▶ PROVIDED RECORDS
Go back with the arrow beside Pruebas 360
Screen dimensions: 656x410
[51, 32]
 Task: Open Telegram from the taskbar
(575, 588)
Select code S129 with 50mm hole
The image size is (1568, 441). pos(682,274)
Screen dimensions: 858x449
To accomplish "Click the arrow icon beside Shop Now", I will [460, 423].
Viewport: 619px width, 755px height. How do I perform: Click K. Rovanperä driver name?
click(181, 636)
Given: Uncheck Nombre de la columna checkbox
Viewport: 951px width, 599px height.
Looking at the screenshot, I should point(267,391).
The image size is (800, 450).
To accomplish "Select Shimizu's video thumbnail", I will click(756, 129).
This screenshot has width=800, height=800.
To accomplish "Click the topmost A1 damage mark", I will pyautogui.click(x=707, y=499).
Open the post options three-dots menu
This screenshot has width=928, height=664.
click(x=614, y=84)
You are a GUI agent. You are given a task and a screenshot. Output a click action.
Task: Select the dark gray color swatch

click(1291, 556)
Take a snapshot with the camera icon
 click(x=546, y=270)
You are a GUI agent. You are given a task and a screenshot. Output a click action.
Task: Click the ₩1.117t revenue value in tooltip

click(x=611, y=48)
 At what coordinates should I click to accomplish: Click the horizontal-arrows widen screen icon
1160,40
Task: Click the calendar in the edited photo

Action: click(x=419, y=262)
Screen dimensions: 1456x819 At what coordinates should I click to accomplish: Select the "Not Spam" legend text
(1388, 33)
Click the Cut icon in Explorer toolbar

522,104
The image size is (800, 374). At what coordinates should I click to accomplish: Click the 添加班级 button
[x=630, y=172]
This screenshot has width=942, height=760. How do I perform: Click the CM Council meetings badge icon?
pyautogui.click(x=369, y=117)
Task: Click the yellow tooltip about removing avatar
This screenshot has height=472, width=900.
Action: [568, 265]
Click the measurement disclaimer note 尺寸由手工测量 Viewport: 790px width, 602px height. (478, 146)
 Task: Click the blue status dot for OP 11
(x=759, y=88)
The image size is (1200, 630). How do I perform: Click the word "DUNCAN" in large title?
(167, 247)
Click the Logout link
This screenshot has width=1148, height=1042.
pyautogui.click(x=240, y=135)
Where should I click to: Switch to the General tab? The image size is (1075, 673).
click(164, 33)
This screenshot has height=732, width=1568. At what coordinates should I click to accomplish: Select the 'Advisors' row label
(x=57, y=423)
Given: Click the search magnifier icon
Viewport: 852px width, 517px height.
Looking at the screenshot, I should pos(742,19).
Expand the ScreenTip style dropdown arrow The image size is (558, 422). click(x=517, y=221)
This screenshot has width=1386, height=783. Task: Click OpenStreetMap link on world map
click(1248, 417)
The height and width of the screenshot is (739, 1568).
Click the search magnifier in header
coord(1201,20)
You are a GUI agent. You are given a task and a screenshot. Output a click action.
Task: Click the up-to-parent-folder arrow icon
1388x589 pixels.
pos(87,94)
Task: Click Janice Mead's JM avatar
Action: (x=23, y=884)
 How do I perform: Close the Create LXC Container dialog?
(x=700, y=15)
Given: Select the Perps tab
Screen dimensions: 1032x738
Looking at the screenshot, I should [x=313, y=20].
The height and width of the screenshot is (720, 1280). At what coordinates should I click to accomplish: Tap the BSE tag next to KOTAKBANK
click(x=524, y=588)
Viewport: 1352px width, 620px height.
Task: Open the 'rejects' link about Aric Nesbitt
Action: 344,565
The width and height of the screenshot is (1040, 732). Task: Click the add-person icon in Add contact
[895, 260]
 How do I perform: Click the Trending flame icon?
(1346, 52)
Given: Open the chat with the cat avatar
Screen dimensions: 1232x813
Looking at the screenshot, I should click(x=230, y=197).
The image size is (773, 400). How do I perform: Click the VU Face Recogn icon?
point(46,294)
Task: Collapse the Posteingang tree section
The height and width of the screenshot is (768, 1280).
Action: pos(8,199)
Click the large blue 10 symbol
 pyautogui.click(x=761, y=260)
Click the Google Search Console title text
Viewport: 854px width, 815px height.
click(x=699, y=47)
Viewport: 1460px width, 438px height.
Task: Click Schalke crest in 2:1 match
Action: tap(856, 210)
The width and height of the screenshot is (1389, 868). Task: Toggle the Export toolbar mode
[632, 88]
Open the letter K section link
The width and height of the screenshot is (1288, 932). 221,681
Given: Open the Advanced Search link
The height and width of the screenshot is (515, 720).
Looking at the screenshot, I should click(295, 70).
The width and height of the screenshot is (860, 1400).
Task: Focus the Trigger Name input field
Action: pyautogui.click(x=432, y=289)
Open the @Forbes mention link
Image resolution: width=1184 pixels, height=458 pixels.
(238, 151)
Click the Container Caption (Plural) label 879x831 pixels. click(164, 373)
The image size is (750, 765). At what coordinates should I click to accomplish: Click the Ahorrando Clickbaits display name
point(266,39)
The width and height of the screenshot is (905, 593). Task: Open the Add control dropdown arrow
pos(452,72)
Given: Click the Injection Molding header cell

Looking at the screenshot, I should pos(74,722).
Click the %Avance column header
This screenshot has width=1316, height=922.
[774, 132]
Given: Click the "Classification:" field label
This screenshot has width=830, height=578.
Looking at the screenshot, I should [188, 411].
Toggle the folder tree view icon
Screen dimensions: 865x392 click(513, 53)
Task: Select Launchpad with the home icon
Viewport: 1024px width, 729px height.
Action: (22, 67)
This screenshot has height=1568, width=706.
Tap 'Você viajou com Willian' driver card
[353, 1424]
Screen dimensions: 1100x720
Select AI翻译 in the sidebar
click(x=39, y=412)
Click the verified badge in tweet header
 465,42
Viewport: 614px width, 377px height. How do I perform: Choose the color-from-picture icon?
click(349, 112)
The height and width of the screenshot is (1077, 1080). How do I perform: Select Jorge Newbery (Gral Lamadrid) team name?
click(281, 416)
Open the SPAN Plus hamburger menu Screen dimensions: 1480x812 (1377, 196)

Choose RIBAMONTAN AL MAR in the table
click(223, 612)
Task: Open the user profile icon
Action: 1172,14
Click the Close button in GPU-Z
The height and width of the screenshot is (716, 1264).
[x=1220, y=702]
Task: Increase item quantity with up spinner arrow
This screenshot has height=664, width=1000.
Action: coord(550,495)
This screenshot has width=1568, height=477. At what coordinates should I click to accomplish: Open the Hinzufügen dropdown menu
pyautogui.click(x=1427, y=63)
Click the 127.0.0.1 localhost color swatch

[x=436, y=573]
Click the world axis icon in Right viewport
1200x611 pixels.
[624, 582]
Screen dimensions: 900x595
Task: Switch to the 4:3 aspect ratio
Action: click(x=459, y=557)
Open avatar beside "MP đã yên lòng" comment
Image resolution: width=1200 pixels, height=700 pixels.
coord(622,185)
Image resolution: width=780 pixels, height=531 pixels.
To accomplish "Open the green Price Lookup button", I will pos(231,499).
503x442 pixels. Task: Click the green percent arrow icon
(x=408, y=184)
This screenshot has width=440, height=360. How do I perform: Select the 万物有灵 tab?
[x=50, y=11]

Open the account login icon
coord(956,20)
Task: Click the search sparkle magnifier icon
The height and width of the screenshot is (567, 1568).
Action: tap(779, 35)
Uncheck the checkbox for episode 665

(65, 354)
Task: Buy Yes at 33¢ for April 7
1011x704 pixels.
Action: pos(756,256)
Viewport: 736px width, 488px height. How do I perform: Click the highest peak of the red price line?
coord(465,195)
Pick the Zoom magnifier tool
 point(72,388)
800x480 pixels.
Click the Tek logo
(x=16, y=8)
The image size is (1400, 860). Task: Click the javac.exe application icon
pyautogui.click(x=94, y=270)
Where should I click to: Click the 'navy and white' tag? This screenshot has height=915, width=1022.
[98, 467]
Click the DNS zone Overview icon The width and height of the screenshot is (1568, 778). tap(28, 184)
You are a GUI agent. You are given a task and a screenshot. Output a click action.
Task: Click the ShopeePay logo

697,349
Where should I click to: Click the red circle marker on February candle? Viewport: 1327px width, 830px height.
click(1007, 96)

▶ TASK GOAL
Return the line that contains "Task: Click the ShopeePay logo" along with every line after it through the end of the entries, exactly, adding nothing.

▶ RESULT OF THE EXERCISE
Task: Click the ShopeePay logo

697,349
Where should I click to: Click the red circle marker on February candle? Viewport: 1327px width, 830px height.
click(1007, 96)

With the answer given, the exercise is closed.